▶ _Directions for this task_:
Your output is one number, the count of lines in the listing below that hold the word "click".

▶ _Given records_:
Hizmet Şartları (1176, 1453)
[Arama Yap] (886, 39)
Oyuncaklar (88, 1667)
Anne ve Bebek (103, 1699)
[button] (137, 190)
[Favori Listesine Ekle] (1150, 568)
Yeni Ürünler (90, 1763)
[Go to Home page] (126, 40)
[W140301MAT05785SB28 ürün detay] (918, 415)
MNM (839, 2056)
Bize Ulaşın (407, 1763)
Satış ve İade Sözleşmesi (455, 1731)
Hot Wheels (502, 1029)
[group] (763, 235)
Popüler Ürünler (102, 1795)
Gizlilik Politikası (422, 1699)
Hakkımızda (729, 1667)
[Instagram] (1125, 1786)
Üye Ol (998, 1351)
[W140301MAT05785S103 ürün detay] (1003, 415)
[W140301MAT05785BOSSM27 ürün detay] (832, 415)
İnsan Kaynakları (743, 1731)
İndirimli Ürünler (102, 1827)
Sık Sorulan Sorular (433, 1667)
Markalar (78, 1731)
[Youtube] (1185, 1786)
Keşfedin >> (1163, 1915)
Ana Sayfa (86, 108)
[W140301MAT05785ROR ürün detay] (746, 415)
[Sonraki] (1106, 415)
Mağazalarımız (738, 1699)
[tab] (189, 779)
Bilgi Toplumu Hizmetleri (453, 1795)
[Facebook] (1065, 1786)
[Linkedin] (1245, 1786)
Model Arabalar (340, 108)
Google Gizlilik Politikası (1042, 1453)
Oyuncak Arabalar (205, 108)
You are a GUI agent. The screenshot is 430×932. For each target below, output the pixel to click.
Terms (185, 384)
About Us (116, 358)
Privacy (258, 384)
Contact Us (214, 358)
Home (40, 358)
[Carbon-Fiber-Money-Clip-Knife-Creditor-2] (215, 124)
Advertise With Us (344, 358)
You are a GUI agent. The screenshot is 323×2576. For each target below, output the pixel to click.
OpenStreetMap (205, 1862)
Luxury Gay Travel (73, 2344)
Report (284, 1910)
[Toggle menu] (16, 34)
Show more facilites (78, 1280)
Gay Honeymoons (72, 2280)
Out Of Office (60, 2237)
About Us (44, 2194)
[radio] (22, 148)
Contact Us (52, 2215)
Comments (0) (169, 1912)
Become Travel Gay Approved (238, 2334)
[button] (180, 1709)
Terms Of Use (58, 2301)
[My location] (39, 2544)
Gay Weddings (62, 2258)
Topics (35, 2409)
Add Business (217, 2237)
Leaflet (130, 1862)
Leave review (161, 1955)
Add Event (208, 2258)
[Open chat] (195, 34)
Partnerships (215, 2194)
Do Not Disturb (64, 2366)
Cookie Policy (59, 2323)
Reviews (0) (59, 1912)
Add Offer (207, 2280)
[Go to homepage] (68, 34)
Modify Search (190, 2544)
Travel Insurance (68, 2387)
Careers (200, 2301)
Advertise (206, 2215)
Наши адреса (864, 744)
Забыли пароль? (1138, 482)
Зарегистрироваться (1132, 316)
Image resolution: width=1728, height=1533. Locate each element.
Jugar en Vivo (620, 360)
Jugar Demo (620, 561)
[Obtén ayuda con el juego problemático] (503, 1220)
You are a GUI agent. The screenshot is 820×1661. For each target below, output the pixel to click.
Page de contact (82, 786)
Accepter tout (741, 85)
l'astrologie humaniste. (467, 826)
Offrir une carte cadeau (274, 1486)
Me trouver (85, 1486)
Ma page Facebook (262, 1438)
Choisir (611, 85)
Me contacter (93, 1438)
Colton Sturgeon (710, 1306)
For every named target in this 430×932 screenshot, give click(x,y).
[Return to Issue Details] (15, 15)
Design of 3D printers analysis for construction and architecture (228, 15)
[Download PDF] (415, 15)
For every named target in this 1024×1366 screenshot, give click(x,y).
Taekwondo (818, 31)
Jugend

▶ _Answer for the task_:
5